Africa-Press – Tanzania. THE external sector remained resilient, with the current account deficit narrowing by 2.23 per cent supported by improved performance in exports of goods and services, particularly tourism receipts and gold.
According to the latest Bank of Tanzania (BoT) Monthly Economic Review, current account narrowed to 2.11 billion US dollars in the year ending February, down from 2.15 billion US dollars in the corresponding period last year.
The BoT report shows that exports of goods and services rose by 12.4 per cent to 18.39 billion US dollars in the year ending February from 16.36 billion US dollars in the corresponding period last year.

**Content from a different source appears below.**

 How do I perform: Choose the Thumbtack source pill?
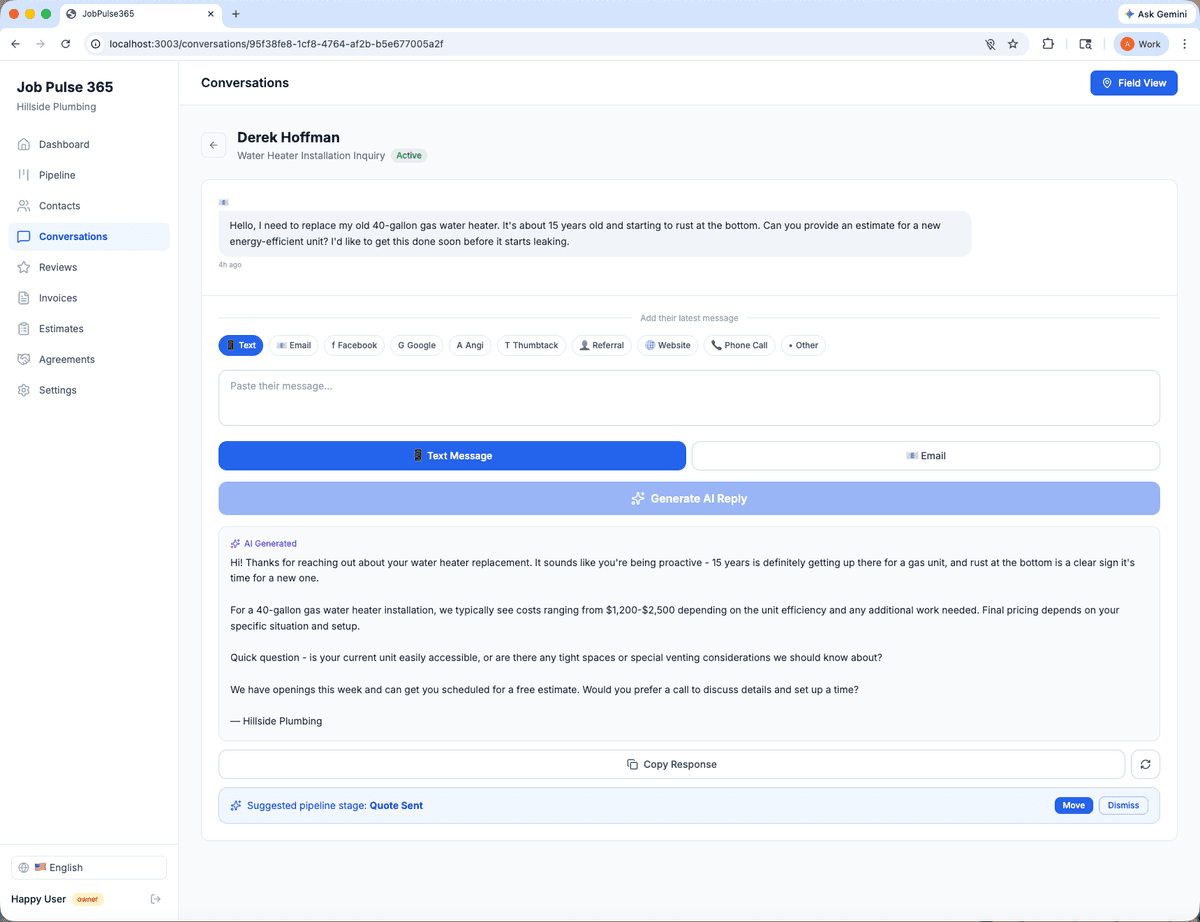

“The expansion was largely attributable to higher tourism receipts, reflecting strong performance in the services account, together with increased merchandise exports, particularly gold,” stated the central bank report.
The exports of goods grew by 15 per cent to 10.87 billion US dollars in the year ending February from 9.45 billion US dollars in the corresponding period last year.

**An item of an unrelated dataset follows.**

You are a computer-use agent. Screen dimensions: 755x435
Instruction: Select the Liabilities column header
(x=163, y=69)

The expansion was dominated by gold, which accounted for about 45.7 per cent of total goods exports, alongside manufactured goods and tobacco. During the period under review, gold exports rose sharply by 35.8 per cent to 4.96 billion US dollars from 3.65 billion US dollars reflecting favourable global prices.
Manufactured goods also recorded a strong growth of 26.1 per cent to 1.71 billion US dollars from 1.35 billion US dollars. This signals a healthy shift toward value-added production and reduced reliance on raw commodities.
The BoT report said further that traditional exports registered a growth of 14.5 per cent to 1.69 billion US dollars in the year ending February driven by tobacco, coffee and cotton, benefiting from improved world market prices.
On a monthly basis, goods exports amounted to 965.2 million US dollars in February compared with 710 million US dollars in a similar month last year, on account of strong performance in gold and manufactured goods. In the year ending February 2026, the services receipts continued their upward trajectory, increasing by 8.8 per cent to 7.52 billion US dollars compared with 6.91 billion US dollars in the corresponding period last year.
The expansion was primarily driven by the tourism earnings, bolstered by a 4.2 per cent increase in international tourist arrivals to 2,255,006 visitors. Transport earnings, primarily freight, also strengthened to 2.73 billion US dollars compared with 2.38 billion US dollars in the year earlier.
On a monthly basis, service receipts stood at 608.6 million US dollars in February up from 598.8 million US dollars in February last year.